Countless thousands of others have watched these festivals on television, with hundreds writing to us to tell of their newfound faith in Yeshua. Is this all a coincidence, or is God’s timetable for the Jewish people upon us?
4. Share your faith with Jews. Many Christians sincerely believe it is better not to share the gospel with Jewish people. There are even some well-meaning, born-again, Spirit-filled Christian leaders who have embraced, and now teach, a “dual covenant theology.” This false doctrine, popularized in an atmosphere of post-Holocaust guilt within mainstream, institutional Christianity, espouses the idea that the Jews do not need personal salvation because God has a separate plan for them through the Mosaic Covenant.
Though I’m sure these leaders are sincere and inspired by a love and dedication to the Jewish people, the doctrine is nevertheless a deception. Both the Old Testament and the New are absolutely clear that there is only one gospel (Gal. 1:6-8), one Messiah for all people (I Tim. 2:5), one name given under heaven by which we must be saved (Acts 4:12). Not only is this gospel for the Jewish people, but the apostle Paul declares that it is “to the Jew first” (Rom. 1:16).
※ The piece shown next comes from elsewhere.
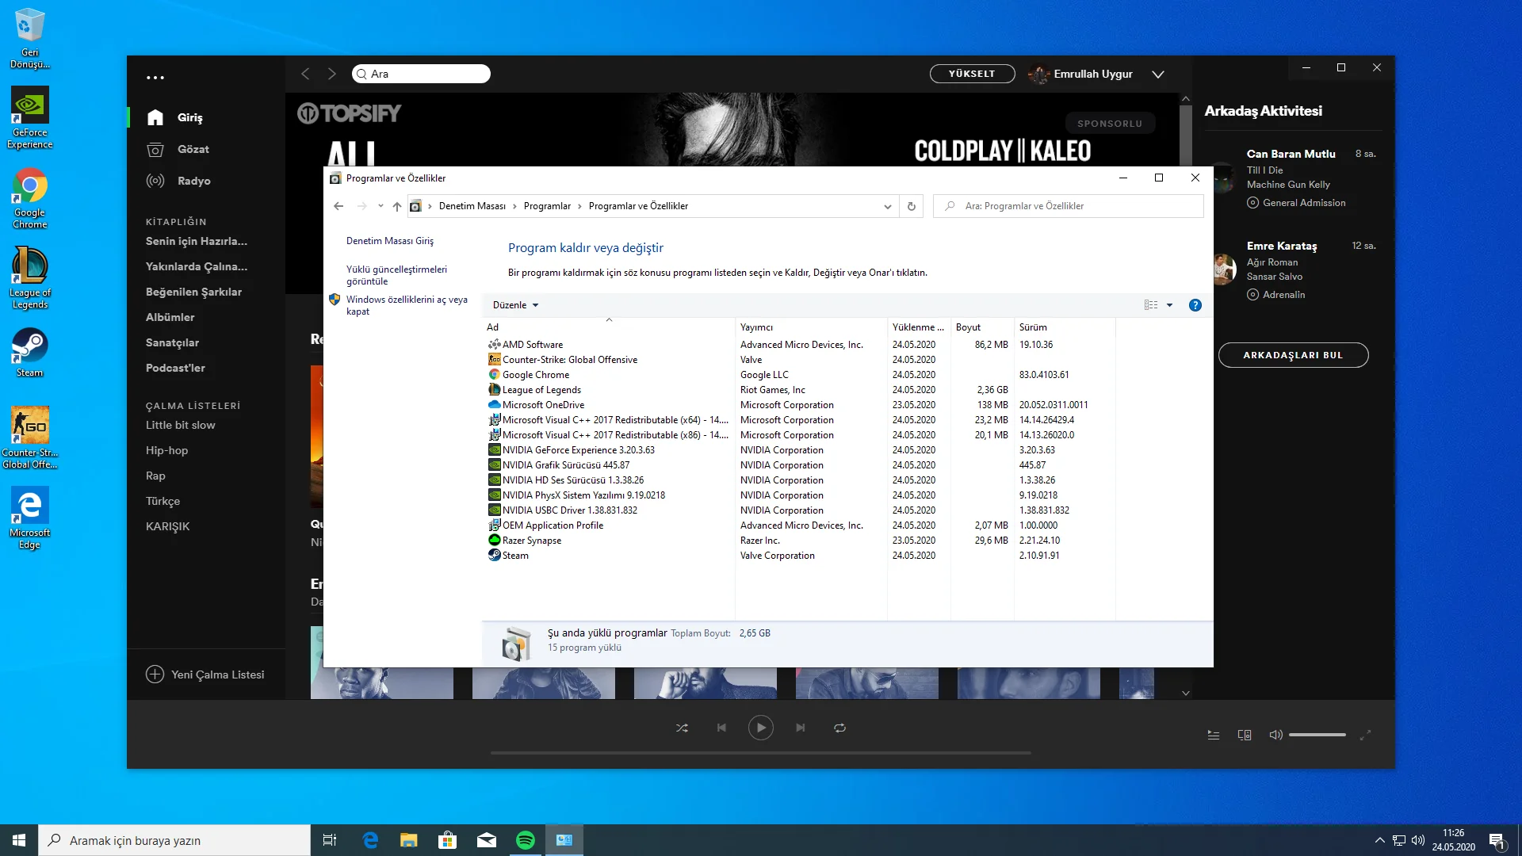Open the Radyo section in Spotify

point(193,181)
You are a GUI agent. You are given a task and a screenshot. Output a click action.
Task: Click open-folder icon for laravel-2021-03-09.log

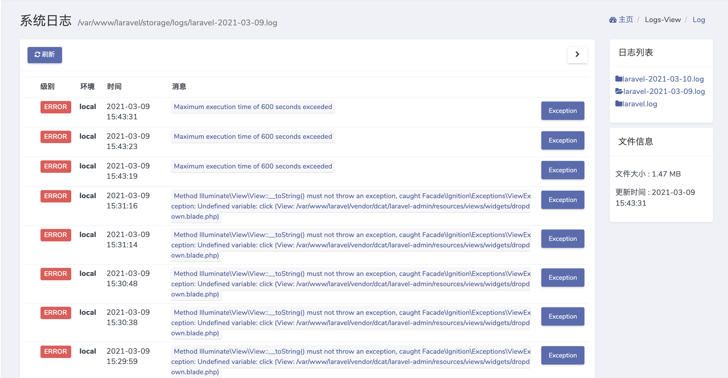pyautogui.click(x=619, y=91)
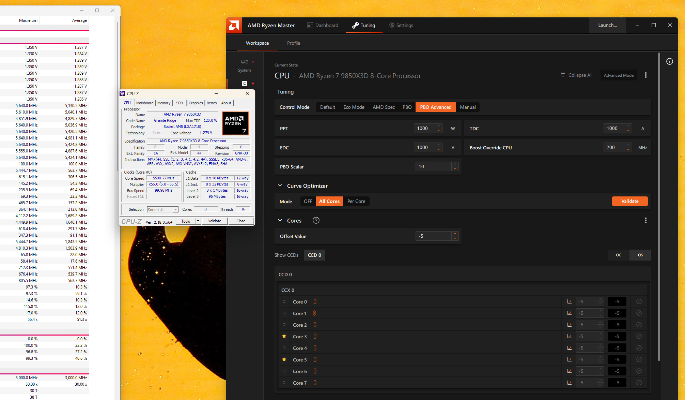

Paul’s burning concern for the Jewish people was for their salvation: “For my heart’s desire and prayer to God for Israel is, that they might be saved” (Rom. 10:1). True love for the Jews must include sharing the gospel with them.
5. Publicly stand with messianic Jewish believers and ministries, and support them financially. One of the most painful things we experience as messianic Jews is the criticism and condemnation of evangelical Christian leaders who have befriended an unbelieving rabbi or Jewish leader. These unsaved Jews often have a hostile attitude toward messianic Jews and Jewish evangelism that influences the Christians. I urge Christian leaders not to abandon their messianic brethren in order to appease and accommodate an ongoing relationship with a rabbi.
Furthermore, be aware: Some well-intentioned Christian churches, in an effort to express their love for Israel, have sent large sums of money to support hospitals, educational institutions, and even secular and government organizations such as the Sachnoot (the Jewish Agency in Israel). Yet the Jewish Agency often works together with Jewish anti-missionary organizations to keep messianic Jews out of Israel because of their belief in Yeshua as Messiah. Giving money to the Jewish Agency and some other mainstream Jewish organizations means that Christians are actually supporting groups that oppose messianic Jews and deny their rights in Israel.
Many Christians need to rethink what it means to be a true blessing to Israel and the Jewish people. Pray for their salvation and return to the land of Israel. Share the good news with them in word and deed. Stand with your Jewish brethren.
Ask God to give you a greater love and appreciation for the Jewish roots of your faith. Let’s work hand in hand to build further bridges of reconciliation and mutual understanding between us.
May we all be provoked and inspired by the words of the psalmist, who wrote in Hebrew: “Hiney ma tov uma nayem shevet acheim gam yachad“—”How good and how pleasant it is for brethren to dwell together in unity” (Ps. 133:1).